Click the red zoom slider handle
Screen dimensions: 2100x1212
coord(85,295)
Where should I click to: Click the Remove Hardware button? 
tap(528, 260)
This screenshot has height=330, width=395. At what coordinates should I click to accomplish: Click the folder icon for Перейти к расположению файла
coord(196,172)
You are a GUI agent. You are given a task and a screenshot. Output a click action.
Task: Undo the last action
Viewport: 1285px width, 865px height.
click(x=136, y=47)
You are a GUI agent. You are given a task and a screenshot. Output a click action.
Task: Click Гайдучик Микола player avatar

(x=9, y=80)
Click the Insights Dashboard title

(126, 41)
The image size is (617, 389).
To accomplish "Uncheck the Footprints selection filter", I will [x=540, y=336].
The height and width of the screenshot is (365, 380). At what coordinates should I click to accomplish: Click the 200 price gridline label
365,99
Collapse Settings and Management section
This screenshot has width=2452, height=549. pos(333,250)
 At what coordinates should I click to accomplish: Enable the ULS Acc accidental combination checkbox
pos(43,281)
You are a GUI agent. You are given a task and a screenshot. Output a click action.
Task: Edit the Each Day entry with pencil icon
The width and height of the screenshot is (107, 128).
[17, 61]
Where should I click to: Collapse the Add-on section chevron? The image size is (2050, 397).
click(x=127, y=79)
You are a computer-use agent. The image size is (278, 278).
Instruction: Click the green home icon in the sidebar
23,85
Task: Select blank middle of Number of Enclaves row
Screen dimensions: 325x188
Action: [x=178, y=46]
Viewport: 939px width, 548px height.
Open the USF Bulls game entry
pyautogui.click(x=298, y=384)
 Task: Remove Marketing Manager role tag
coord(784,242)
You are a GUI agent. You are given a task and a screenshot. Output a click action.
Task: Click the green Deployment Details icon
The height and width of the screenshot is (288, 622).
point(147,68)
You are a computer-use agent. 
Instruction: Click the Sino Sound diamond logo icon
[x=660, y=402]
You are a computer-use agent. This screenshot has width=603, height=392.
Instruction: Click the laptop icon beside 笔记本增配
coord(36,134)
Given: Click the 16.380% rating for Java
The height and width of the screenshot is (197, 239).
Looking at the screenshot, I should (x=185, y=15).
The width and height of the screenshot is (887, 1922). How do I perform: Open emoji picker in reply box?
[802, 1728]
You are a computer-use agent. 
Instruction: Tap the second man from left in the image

+ + + +

▸ EXERCISE
From the line holding "Task: Select blank" to the last line of the data above, copy every line exactly and include nothing more.

▸ ANSWER BELOW
Task: Select blank middle of Number of Enclaves row
Screen dimensions: 325x188
Action: [x=178, y=46]
Viewport: 939px width, 548px height.
Open the USF Bulls game entry
pyautogui.click(x=298, y=384)
 Task: Remove Marketing Manager role tag
coord(784,242)
You are a GUI agent. You are given a task and a screenshot. Output a click action.
Task: Click the green Deployment Details icon
The height and width of the screenshot is (288, 622).
point(147,68)
You are a computer-use agent. 
Instruction: Click the Sino Sound diamond logo icon
[x=660, y=402]
You are a computer-use agent. This screenshot has width=603, height=392.
Instruction: Click the laptop icon beside 笔记本增配
coord(36,134)
Given: Click the 16.380% rating for Java
The height and width of the screenshot is (197, 239).
Looking at the screenshot, I should (x=185, y=15).
The width and height of the screenshot is (887, 1922). How do I perform: Open emoji picker in reply box?
[802, 1728]
You are a computer-use agent. 
Instruction: Tap the second man from left in the image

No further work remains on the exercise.